I don't know how many poultry growers you know, but I'm subscribed to a discussion list for commercial growers. Almost without exception, all of the growers on that list do their own work, so your minimum wage argument isn't holding water. Also, your assumption that a grower will produce a flock ready to harvest every 6 weeks doesn't hold true either as many poultry growers have time between flocks. How much 'out' time has to do with how many groups of birds the integrator wants that particular farm to grow for them, supply/demand for that period, and other factors.
Your contention that 'factory farms' are set up to allow poultry to go for weeks or months unattended also does not hold water. I don't know what farms you've been visiting, but given the mortality (one of the grower's responsibilities is to remove dead birds daily from growing barns, the birds grow so rapidly that there is an anticipated mortality rate in a given group), and the growth rate (birds are generally harvested around 40 days old), would make it impossible to run a poultry growing farm unless the farmers were there on a daily basis. Unless you're between flocks, you simply can't just go on vacation for days or months.
It would have been nice if you'd done a bit more research on the topic of poultry growing and on this particular farm.
There's something profoundly unethical about packing tens of thousands of animals in a single building, and leaving them unattended. Very strange that you aren't contesting this basic point, yet you are trying to muddy the waters by claiming I haven't done my research.
_____
# [What this exercise asks]
1 – In the poultry farming discussion, at roughly what age are the birds generally harvested?
2 – Please go on with the poultry farming discussion from its last sentence.
The lines that come after the poultry farming discussion have no connection to it.

# [Available data]
_____
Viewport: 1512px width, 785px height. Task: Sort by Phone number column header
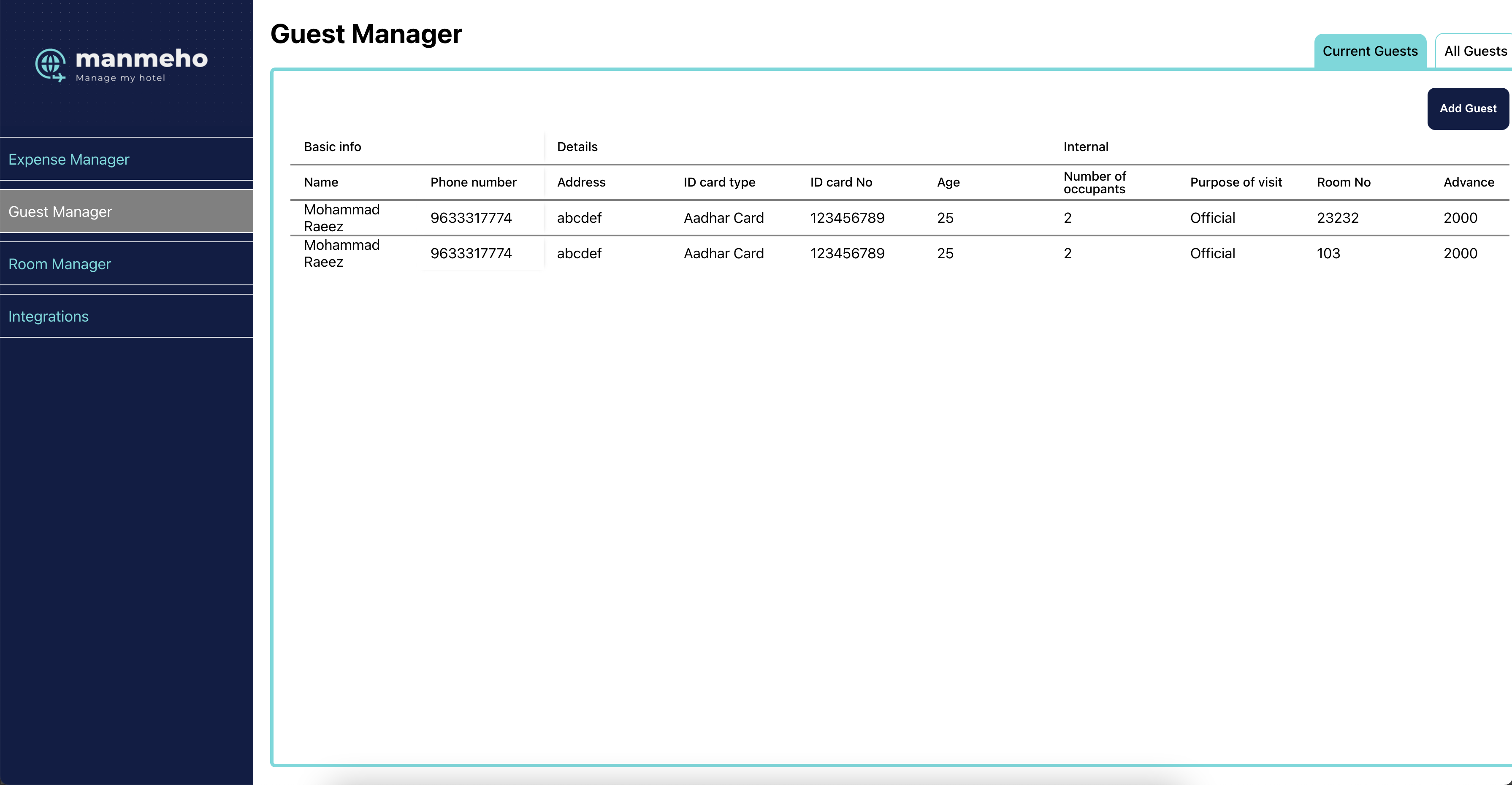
_____
# [Expected results]
1 – Around 40 days old.

2 –
The owner of the farm is not the one who determines how the chickens on that farm are cared for, how many chickens are put in one barn, or what is in their feed. Contract poultry farmers own their land and their poultry barns, but do not own the birds they raise. Most contract farmers are family farmers on their family land, and they are with the birds every day. Many hold second jobs to make ends meet.
Contract farmers build their barns to the specifications of the company. Each of these barns can cost hundreds of thousands of dollars, and most farms have more than one barn. Farmers carry this debt, but their contracts often last only the life of one flock - less than twelve weeks. Because of the consolidation in the poultry industry, and the threat of retaliation, poultry farmers cannot negotiate the terms of their contracts.
This means the farmer often has little choice in how the chickens are grown. Farmers have few, if any, alternative options once they invest in facilities that can put them more than a million dollars in debt. The companies control virtually every aspect of production, from the specifications of the barns to how many chickens are in each flock.
If a flock dies, the farmer often does not get paid, but he or she is responsible for all the costs of disposing of the birds. Insurance options for contract growers have been limited. This can make it difficult for farmers facing a lost flock to deal with the clean-up in a safe way.
A serious effort to reform the poultry industry cannot start with targeting farmers who are caught in unfair and abusive contracts.